Documenta’s question of “how do we work together?” has pressing relevance here, even if, or perhaps especially if, we are failing at answering it. In our interview, Yazan Khalili emphasised that “trust is based on disagreements rather than agreements”—a bit of wisdom that takes into account the necessarily slow process of dialogue. Though QofF do work comfortably in the international art world, for documenta fifteen, they have chosen to highlight what it means to make art locally in Palestine. To this end they curated the work of a collective of primarily local painters, narrated their history of funding, as well introduced the latest phase in a project for a supplementary economy mediated by the blockchain. The work shows that working locally is risky—the work does not always transfer to other contexts and aspects of it might prove myopic when showecased on a larger stage. In this interview I want to embrace Khalili’s notion of trust-building and use a moment of controversy to converse rather than to cut off dialogue. Here I talk to Yazan Khalili in Amsterdam and fellow QofF member and community organiser Amany Khalifa in Jerusalem.
Dagmara Genda: When I read the Eltiqa Collective’s story of funding, I was struck at how banal it is. It is a story of grants, tax difficulties, donations, etc.—everything that so many artists I know experience. So why show Eltiqa in this context?
Yazan Khalili: We wanted to show how this collective has managed to work for more than 20 years without becoming an NGO. Palestine in the last 30 years has been re-engineered to become totally dependent on international funding and the donor economy. This means that most organisations cannot receive funds without becoming an NGO. The drawbacks of NGOs is the expensive bureaucracy: the administration, the salaries, the dependence on international funds.
We also wanted to look at cultural practice as itself a resource that does not necessarily need financial support to exist. In this sense we are looking at Eltiqa’s workshops, how they make space for younger artists in a place like Gaza, which is a very extreme space in this world. So we were not only inviting them on their artistic work, that too, but also based on the structures that support the production of that work.
Amany Khalifa: Once you enter the domain of NGOs, you have to transform your practice as an artist or cultural practitioner. You lose the aspect of working together and instead are working for an audience and that audience is the external entity implementing its projects through very rigid structures.
DG: The collective has often bemoaned the fact that their work is considered through a political lens rather than for what it is: art. Do you know how they feel about your presentation of their practice through the lens of funding?
YK: I cannot answer this question on their behalf, though I think the media is generally interested in neither our research nor Eltiqa’s work. They reduce the project through the lens of one work, ‘Guernica Gaza.’ This means they are not even looking at the artwork nor engaging with it aesthetically or conceptually. Along similar lines our project is discussed only through the racist attacks and accusations of anti-semitism rather than the two and a half years of intensive work on economic structures, production of art, sharing resources, and the production of children’s books.

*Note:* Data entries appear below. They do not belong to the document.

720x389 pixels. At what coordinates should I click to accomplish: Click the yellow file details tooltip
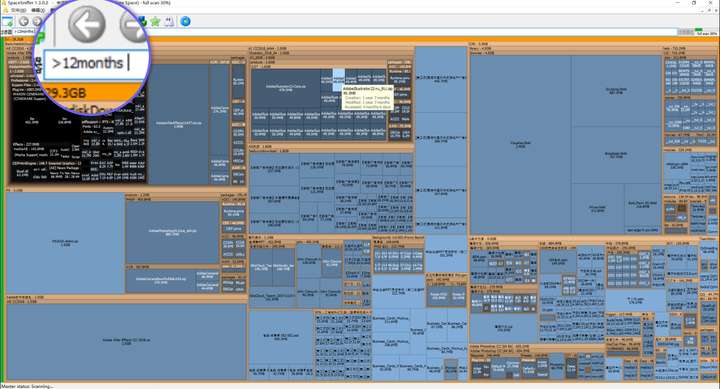point(367,97)
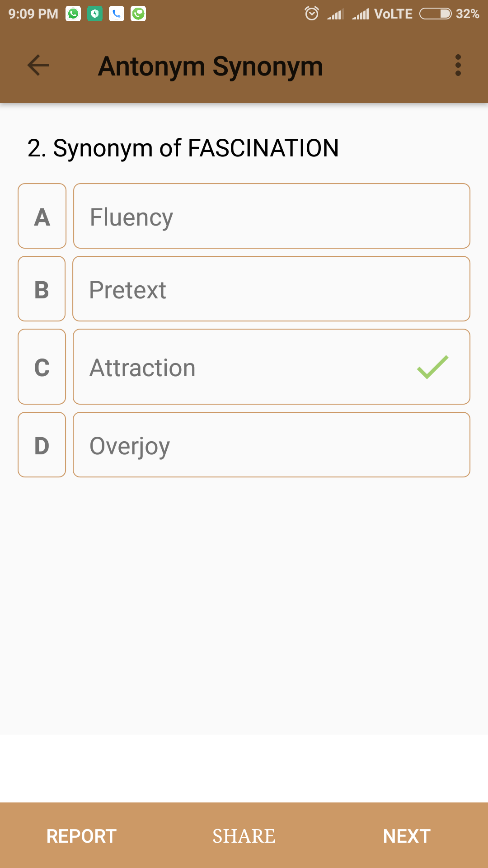Screen dimensions: 488x868
Task: Tap the back arrow icon
Action: [x=38, y=66]
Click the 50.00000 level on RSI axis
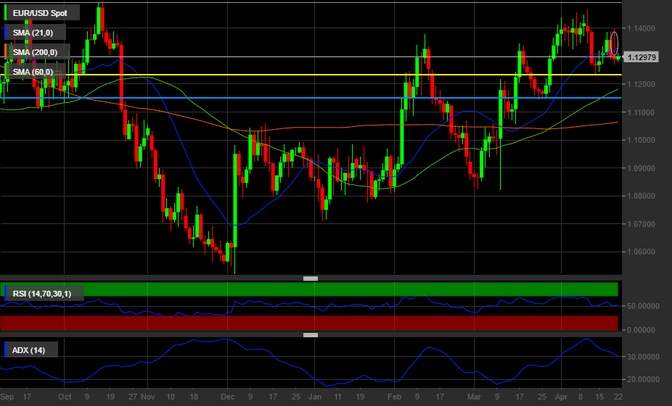Image resolution: width=672 pixels, height=406 pixels. [647, 306]
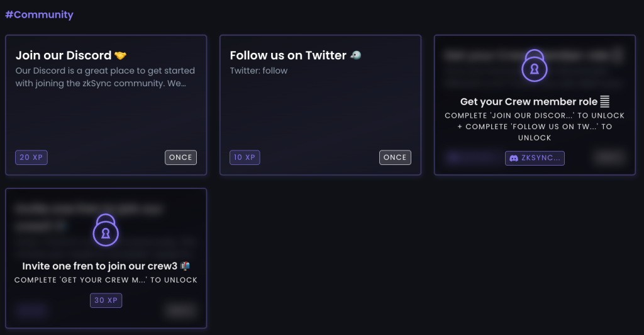This screenshot has width=644, height=335.
Task: Open the #Community section heading
Action: tap(39, 14)

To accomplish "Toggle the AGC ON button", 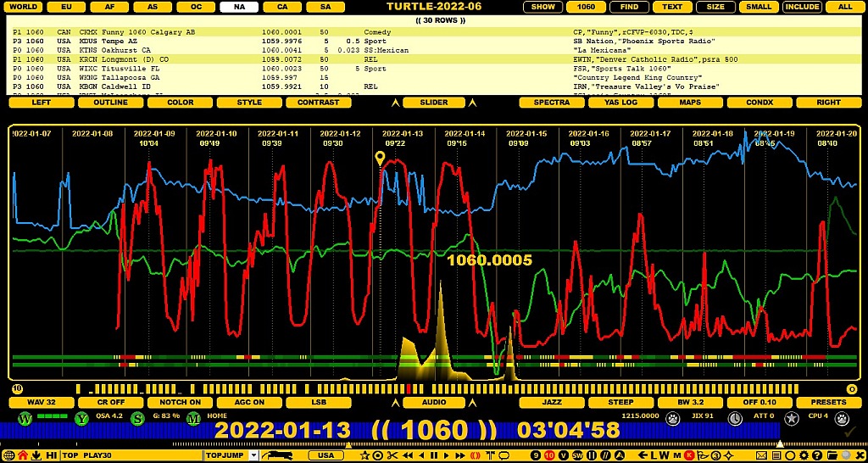I will [249, 402].
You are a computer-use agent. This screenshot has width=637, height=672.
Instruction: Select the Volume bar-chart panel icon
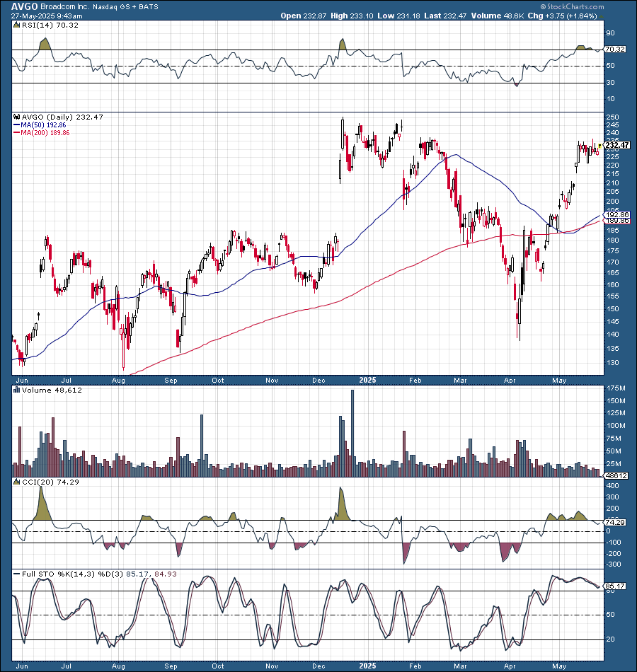point(15,390)
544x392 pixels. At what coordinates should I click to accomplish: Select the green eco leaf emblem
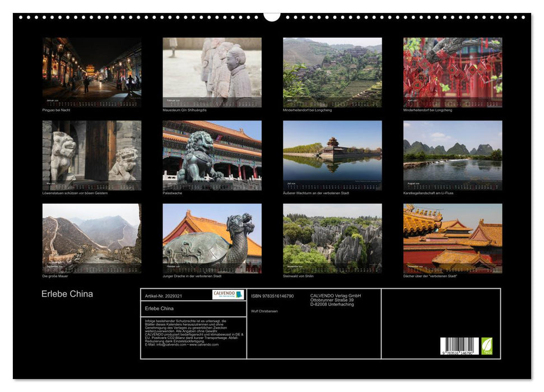click(x=488, y=346)
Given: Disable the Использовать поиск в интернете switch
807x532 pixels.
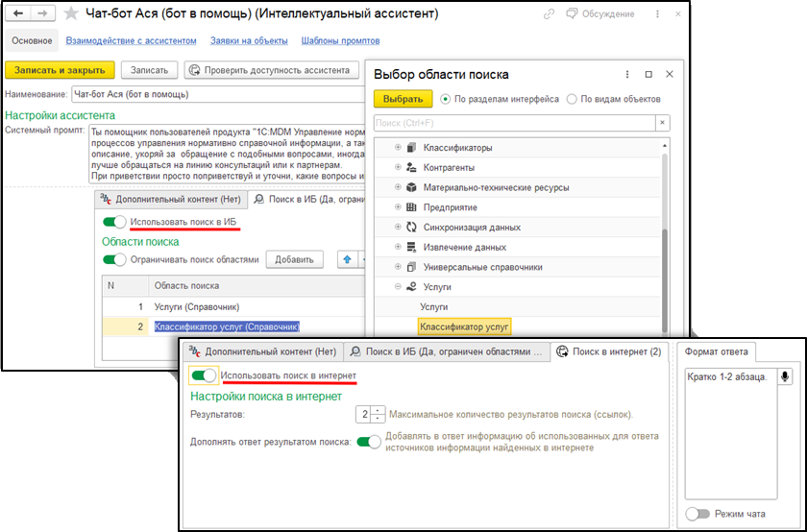Looking at the screenshot, I should click(203, 375).

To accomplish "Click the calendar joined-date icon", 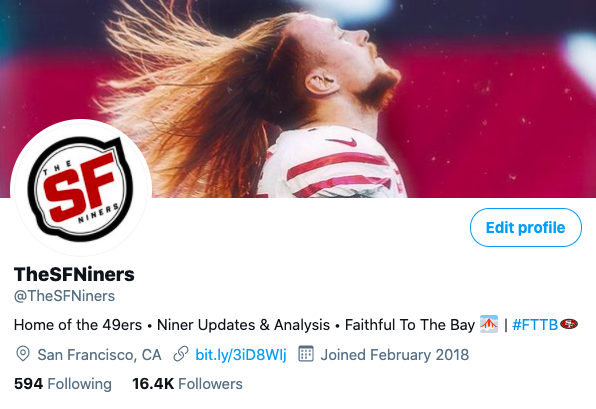I will [x=306, y=354].
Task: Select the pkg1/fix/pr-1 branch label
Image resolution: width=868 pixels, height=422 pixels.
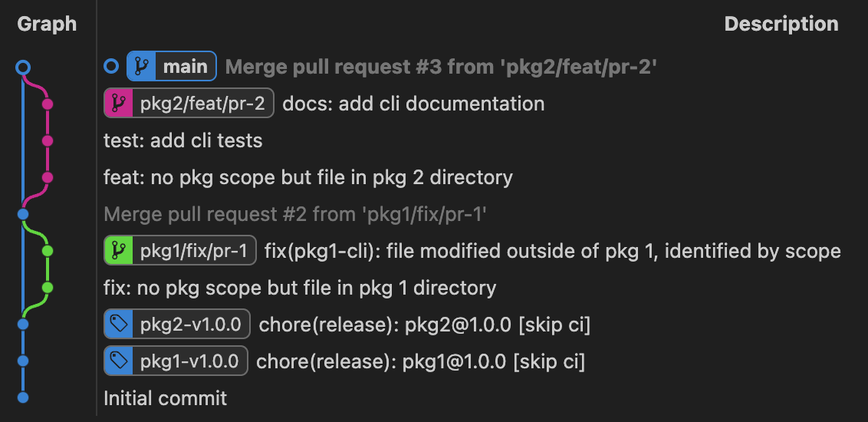Action: pos(193,251)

What is important for us is when you said you read the text on Eltiqa’s funding strategies, and you saw connections to your own experience as an artist. When we are looking at Palestine, we are simultaneously looking at Germany and elsewhere. Yet we are treated as if we come from Mars or Neptune. In the end, we also want to speak and show aspects of our culture and daily life, not just to be seen in the context of the Israeli-Palestine conflict.
AK: We are rendered invisible except in the context of Israel-Palestine. We are not seen as active subjects outside of this conflict.
YK: It is as if we have no knowledge to offer. We are only allowed to learn.
DG: Can you talk a bit about the alternative economy you are proposing in your project for documenta fifteen?
YK: We have been working on this project before documenta. Dayra is the name for the blockchain technology project we are producing, but do not think of it as a currency or a coin—we are avoiding financial language. It is a medium through which exchange can take place, by minting and measuring communal resources.
It aims to create a supplementary economy that helps art and cultural practices to become independent, by becoming dependent on communal resources— equipment, space, knowledge, land, time—rather than state or international funding or philanthropy. The blockchain allows these resources to be measured and exchanged.
Money is a political tool that influences the type of art and culture produced. This doesn’t mean we are against funding. We just are against a mono-culture of support.
DG: So this is a version of a sharing economy mediated by the blockchain?
YK: We are definitely not reinventing the wheel here. We are just trying to create a medium that facilitates exchange while looking through the needs of our locality, which by definition, is also a universal lens.
DG: The external challenges to funding in Palestine, like the inability to import certain things like art supplies, or the dependence on foreign money, are clearly portrayed in your installation. But are there any internal challenges within your own community that makes it difficult?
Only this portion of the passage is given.